Closed Alexendoo closed 2 years ago
Thanks, @Alexendoo, for submitting this!
We had build issues on the CI. Could you please rebase this so we can see if there are any problems?
Also, they were some non-straight-forward changes in UAX #29 in Unicode 11.0.0 release. (https://unicode.org/reports/tr29/#Modifications) How are we incorporating that to the implementation here?
@behnam this PR doesn't handle it, I spent some time on it but I didn't really get anywhere
The tests are expected to fail with expected X4_2
in unic_idna::to_unicode
since I wasn't sure if that was intentional or not (it came from added test coverage, not a change in implementation)
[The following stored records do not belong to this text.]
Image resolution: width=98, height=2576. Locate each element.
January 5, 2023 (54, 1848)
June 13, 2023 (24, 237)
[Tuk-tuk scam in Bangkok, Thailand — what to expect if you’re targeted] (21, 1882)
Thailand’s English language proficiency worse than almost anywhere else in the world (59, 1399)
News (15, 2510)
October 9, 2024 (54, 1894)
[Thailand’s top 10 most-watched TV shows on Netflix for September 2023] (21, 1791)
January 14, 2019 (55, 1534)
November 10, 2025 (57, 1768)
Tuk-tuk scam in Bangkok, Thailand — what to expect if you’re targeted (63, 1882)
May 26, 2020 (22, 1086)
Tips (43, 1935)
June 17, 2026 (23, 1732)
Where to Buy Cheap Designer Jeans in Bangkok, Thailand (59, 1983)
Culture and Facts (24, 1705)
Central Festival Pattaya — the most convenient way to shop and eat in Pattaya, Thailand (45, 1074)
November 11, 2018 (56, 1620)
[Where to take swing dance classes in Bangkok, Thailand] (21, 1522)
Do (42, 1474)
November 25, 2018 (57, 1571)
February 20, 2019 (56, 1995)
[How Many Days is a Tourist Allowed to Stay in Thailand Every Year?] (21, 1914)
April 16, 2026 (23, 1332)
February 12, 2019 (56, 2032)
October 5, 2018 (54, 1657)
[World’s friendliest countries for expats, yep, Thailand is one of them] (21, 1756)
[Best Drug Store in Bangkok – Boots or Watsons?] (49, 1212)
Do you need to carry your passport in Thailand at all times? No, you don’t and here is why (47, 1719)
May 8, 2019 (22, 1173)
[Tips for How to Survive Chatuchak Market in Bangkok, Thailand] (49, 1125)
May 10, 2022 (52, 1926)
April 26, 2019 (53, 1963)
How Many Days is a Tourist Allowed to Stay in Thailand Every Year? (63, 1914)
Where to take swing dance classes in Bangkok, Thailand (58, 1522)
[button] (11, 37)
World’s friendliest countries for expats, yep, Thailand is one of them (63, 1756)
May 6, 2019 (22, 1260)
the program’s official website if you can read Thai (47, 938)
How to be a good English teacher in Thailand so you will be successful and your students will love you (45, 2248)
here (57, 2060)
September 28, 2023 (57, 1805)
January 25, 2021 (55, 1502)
I don't know if you'd really want to merge this directly since it's not complete. It's more for visibility if somebody else wants to build the tr29 changes on top of it it will save them a bit of time
I was attempting to update the repo to use unicode 11 data but ran into a few issues, for the time being I'm setting it aside since it was a bigger job than I was expecting, but I opened this in case it's helpful to save some time for anybody attempting to do the same.
Outstanding issues:
unic-segment - https://unicode.org/reports/tr29/#Modifications
This was the part that tripped me up the most, you can see my attempt to tackle it in https://github.com/Alexendoo/rust-unic/compare/unicode-11-partial...unicode-11. I think the forward word boundaries might be correct, but the others are not.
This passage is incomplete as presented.